Military Sealift Command Public Affairs
June 12, 2020
USNS Supply Plays Critical Role in Exercise with 19 NATO Allies
By Travis Weger, Military Sealift Command
BALTIC SEA -- Military Sealift Command’s fast combat support ship USNS Supply (T-AOE 6) is participating in the 49th Baltic Operations (BALTOPS 2020) exercise in the Baltic Region, June 7-16, with 19 NATO allies and partner nations.
BALTOPS, a joint, maritime-focused exercise held since 1972, typically includes at-sea exercises and port visits to enhance relationships between participating nations. This year, for the protection of crews in the current COVID-19 environment, the exercise is at sea.
Supply is playing a critical role to protect the health and safety of U.S. and allied nations by allowing ships to remain at sea during the exercise.
One of MSC’s largest combat logistics ships, Supply has the ability to move millions of gallons of fuel to multiple ships in a day, which means more fuel and supplies for NATO allies and partners.

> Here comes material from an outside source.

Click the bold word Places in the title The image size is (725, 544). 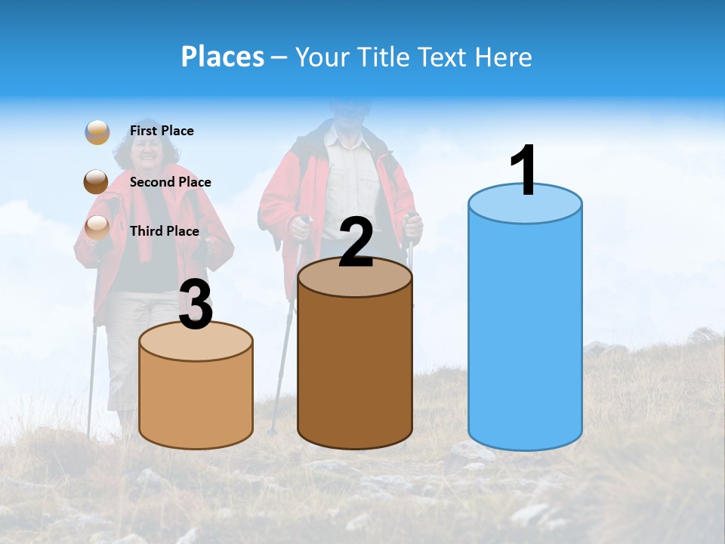point(223,57)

To help keep ships on station, the mariners onboard Supply completed a replenishment-at-sea with two ships at the same time, British Royal Navy Duke-class frigate HMS Kent (F78) and Royal Danish Navy Absalon-class support ship HDMS Esbern Snare (L17).
“They needed fuel to continue supporting the exercise,” said Second Officer Tegan Church. “We were able to fuel some ships simultaneously; it is what we do!”
According to Church, replenishing the ships went quickly and safely.
BALTOPS incorporates assets from NATO allies and partner nations that includes live training events, air defense, anti-submarine warfare, maritime interdiction and mine countermeasure operations.
Participating nations includes Canada, Denmark, Estonia, Finland, France, Germany, Greece, Italy, Latvia, Lithuania, the Netherlands, Norway, Poland, Portugal, Spain, Sweden, Turkey, the U.K., and the U.S., with 28 maritime units, 28 aircraft and 3,000 personnel.
“I am proud of USNS Supply, Helicopter Sea Combat Squadron 11 Detachment 1, Captain John Pritchett and crew,” said Commodore, Military Sealift Command Europe and Africa and Commander, Task Force 63 Capt. Frank Okata. “They stepped up to meet the challenges during this environment which helped protect the force of U.S. and allied nations.”
MSC operates approximately 125 naval auxiliary civilian-crewed ships, replenishes U.S. Navy ships, strategically prepositions combat cargo at sea and moves military cargo and supplies used by deployed U.S. forces and coalition partners around the world.